把下面的全部数据逐行照原样抄写出来。

● 数据摘录
——

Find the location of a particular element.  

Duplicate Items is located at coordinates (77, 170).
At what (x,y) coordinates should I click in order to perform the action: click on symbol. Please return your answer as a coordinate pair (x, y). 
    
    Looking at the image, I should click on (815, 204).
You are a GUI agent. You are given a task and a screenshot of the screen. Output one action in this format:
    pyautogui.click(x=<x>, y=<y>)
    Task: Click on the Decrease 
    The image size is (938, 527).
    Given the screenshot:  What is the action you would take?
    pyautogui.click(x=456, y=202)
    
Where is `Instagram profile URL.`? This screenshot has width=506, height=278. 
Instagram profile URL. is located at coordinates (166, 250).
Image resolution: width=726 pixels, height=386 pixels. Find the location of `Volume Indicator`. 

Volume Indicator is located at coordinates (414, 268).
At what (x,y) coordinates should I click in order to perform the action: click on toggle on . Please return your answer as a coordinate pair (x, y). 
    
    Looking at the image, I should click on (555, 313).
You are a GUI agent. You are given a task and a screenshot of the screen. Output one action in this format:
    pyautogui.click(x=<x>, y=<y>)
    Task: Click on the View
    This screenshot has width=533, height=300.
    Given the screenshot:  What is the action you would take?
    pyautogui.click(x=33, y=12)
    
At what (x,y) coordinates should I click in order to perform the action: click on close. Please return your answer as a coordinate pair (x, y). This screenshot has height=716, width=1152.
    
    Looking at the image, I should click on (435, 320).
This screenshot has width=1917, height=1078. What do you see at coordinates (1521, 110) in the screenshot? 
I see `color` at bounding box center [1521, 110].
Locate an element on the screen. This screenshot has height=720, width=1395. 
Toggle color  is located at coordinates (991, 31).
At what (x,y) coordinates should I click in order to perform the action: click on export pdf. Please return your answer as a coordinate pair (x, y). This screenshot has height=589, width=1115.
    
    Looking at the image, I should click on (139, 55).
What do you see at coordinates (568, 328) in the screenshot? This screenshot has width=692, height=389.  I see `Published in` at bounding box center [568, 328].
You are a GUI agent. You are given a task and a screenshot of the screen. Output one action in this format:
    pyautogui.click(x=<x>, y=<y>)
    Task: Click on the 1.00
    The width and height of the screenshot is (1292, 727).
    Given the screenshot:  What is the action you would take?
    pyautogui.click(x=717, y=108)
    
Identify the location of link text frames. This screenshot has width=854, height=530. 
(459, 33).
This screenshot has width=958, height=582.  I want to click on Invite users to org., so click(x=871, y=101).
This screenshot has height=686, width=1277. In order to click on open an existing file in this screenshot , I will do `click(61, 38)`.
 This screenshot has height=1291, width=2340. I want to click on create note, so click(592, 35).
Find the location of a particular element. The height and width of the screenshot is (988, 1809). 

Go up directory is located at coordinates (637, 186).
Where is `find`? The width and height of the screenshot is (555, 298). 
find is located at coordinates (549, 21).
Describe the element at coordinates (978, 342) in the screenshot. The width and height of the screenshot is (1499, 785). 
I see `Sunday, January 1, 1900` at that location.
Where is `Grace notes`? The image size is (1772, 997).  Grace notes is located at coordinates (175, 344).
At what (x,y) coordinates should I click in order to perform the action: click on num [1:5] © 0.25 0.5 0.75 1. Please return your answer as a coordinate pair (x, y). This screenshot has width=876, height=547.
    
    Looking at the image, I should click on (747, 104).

——

● 书面回答
Find the location of a particular element.  

Duplicate Items is located at coordinates (77, 170).
At what (x,y) coordinates should I click in order to perform the action: click on symbol. Please return your answer as a coordinate pair (x, y). 
    
    Looking at the image, I should click on (815, 204).
You are a GUI agent. You are given a task and a screenshot of the screen. Output one action in this format:
    pyautogui.click(x=<x>, y=<y>)
    Task: Click on the Decrease 
    The image size is (938, 527).
    Given the screenshot:  What is the action you would take?
    pyautogui.click(x=456, y=202)
    
Where is `Instagram profile URL.`? This screenshot has width=506, height=278. 
Instagram profile URL. is located at coordinates (166, 250).
Image resolution: width=726 pixels, height=386 pixels. Find the location of `Volume Indicator`. 

Volume Indicator is located at coordinates (414, 268).
At what (x,y) coordinates should I click in order to perform the action: click on toggle on . Please return your answer as a coordinate pair (x, y). 
    
    Looking at the image, I should click on (555, 313).
You are a GUI agent. You are given a task and a screenshot of the screen. Output one action in this format:
    pyautogui.click(x=<x>, y=<y>)
    Task: Click on the View
    This screenshot has width=533, height=300.
    Given the screenshot:  What is the action you would take?
    pyautogui.click(x=33, y=12)
    
At what (x,y) coordinates should I click in order to perform the action: click on close. Please return your answer as a coordinate pair (x, y). This screenshot has height=716, width=1152.
    
    Looking at the image, I should click on (435, 320).
This screenshot has width=1917, height=1078. What do you see at coordinates (1521, 110) in the screenshot? 
I see `color` at bounding box center [1521, 110].
Locate an element on the screen. This screenshot has height=720, width=1395. 
Toggle color  is located at coordinates (991, 31).
At what (x,y) coordinates should I click in order to perform the action: click on export pdf. Please return your answer as a coordinate pair (x, y). This screenshot has height=589, width=1115.
    
    Looking at the image, I should click on (139, 55).
What do you see at coordinates (568, 328) in the screenshot? This screenshot has width=692, height=389.  I see `Published in` at bounding box center [568, 328].
You are a GUI agent. You are given a task and a screenshot of the screen. Output one action in this format:
    pyautogui.click(x=<x>, y=<y>)
    Task: Click on the 1.00
    The width and height of the screenshot is (1292, 727).
    Given the screenshot:  What is the action you would take?
    pyautogui.click(x=717, y=108)
    
Identify the location of link text frames. This screenshot has width=854, height=530. 
(459, 33).
This screenshot has width=958, height=582.  I want to click on Invite users to org., so click(x=871, y=101).
This screenshot has height=686, width=1277. In order to click on open an existing file in this screenshot , I will do `click(61, 38)`.
 This screenshot has height=1291, width=2340. I want to click on create note, so click(592, 35).
Find the location of a particular element. The height and width of the screenshot is (988, 1809). 

Go up directory is located at coordinates (637, 186).
Where is `find`? The width and height of the screenshot is (555, 298). 
find is located at coordinates (549, 21).
Describe the element at coordinates (978, 342) in the screenshot. The width and height of the screenshot is (1499, 785). 
I see `Sunday, January 1, 1900` at that location.
Where is `Grace notes`? The image size is (1772, 997).  Grace notes is located at coordinates (175, 344).
At what (x,y) coordinates should I click in order to perform the action: click on num [1:5] © 0.25 0.5 0.75 1. Please return your answer as a coordinate pair (x, y). This screenshot has width=876, height=547.
    
    Looking at the image, I should click on (747, 104).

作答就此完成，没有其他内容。